━━━ Excerpted records
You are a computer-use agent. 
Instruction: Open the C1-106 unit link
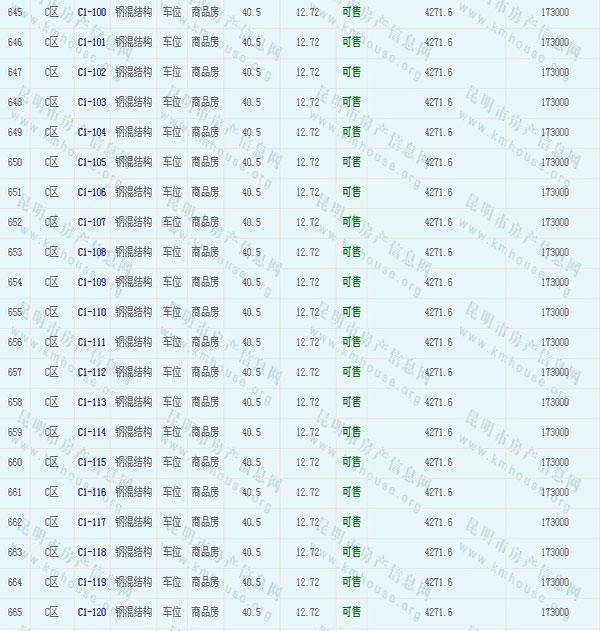(91, 192)
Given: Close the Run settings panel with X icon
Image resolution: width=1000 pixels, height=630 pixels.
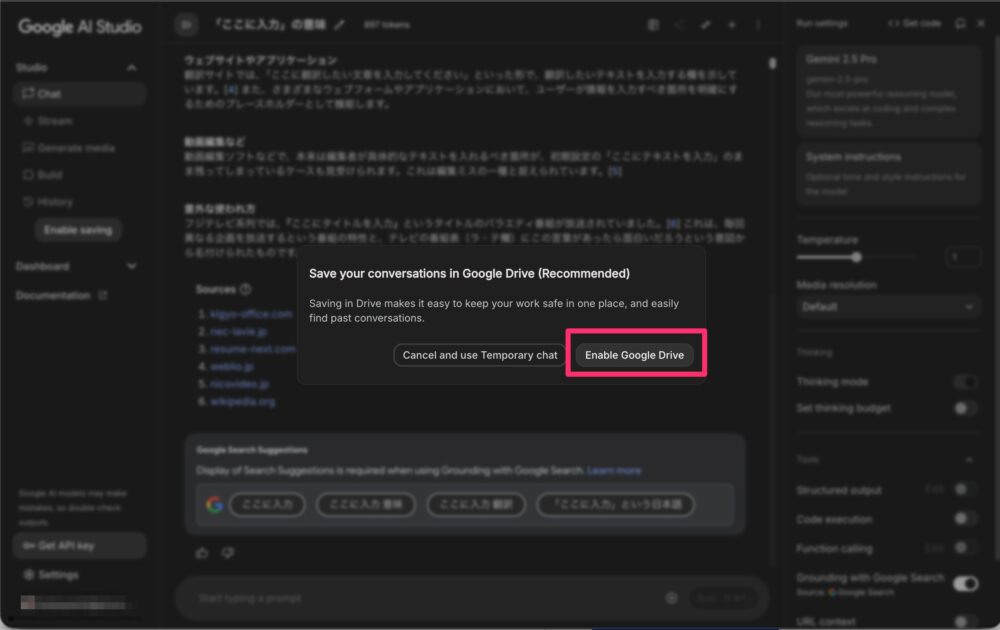Looking at the screenshot, I should [x=980, y=23].
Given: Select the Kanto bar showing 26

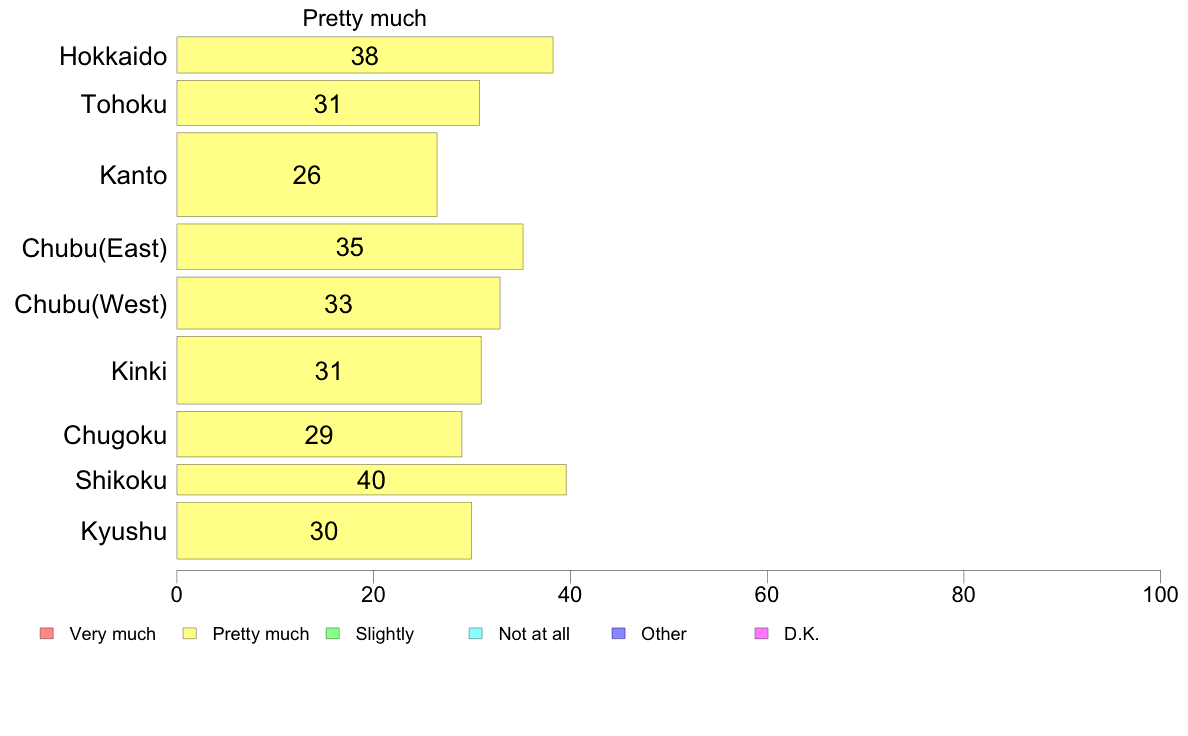Looking at the screenshot, I should (x=307, y=175).
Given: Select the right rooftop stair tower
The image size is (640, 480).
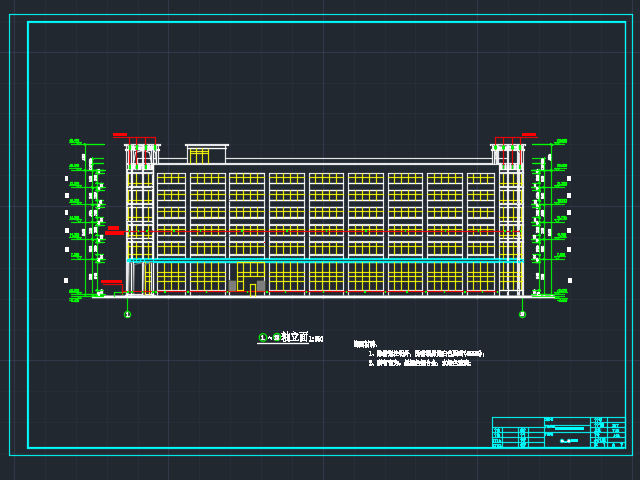Looking at the screenshot, I should (x=508, y=153).
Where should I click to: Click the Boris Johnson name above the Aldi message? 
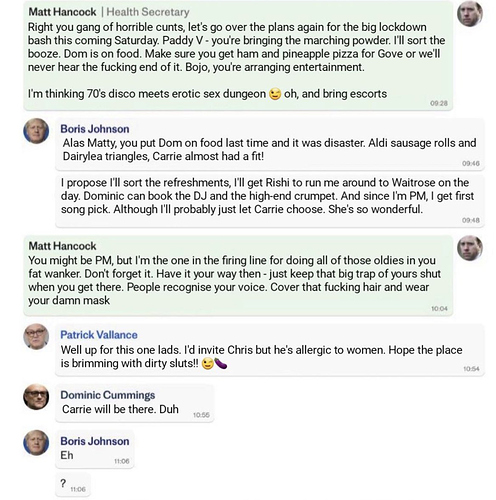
━━━━━━
◆ To do:
Rewrite every line of the material above as a numbered list, skipping blank lines and leaving out the pictures.

◆ Solution for this problem:
1. You are a computer-use agent. 
2. Instruction: Open the C1-106 unit link
3. (91, 192)
4. Given: Close the Run settings panel with X icon
5. Image resolution: width=1000 pixels, height=630 pixels.
6. Looking at the screenshot, I should [x=980, y=23].
7. Given: Select the Kanto bar showing 26
8. Looking at the screenshot, I should (x=307, y=175).
9. Given: Select the right rooftop stair tower
10. The image size is (640, 480).
11. Looking at the screenshot, I should (x=508, y=153).
12. Where should I click to: Click the Boris Johnson name above the Aldi message? 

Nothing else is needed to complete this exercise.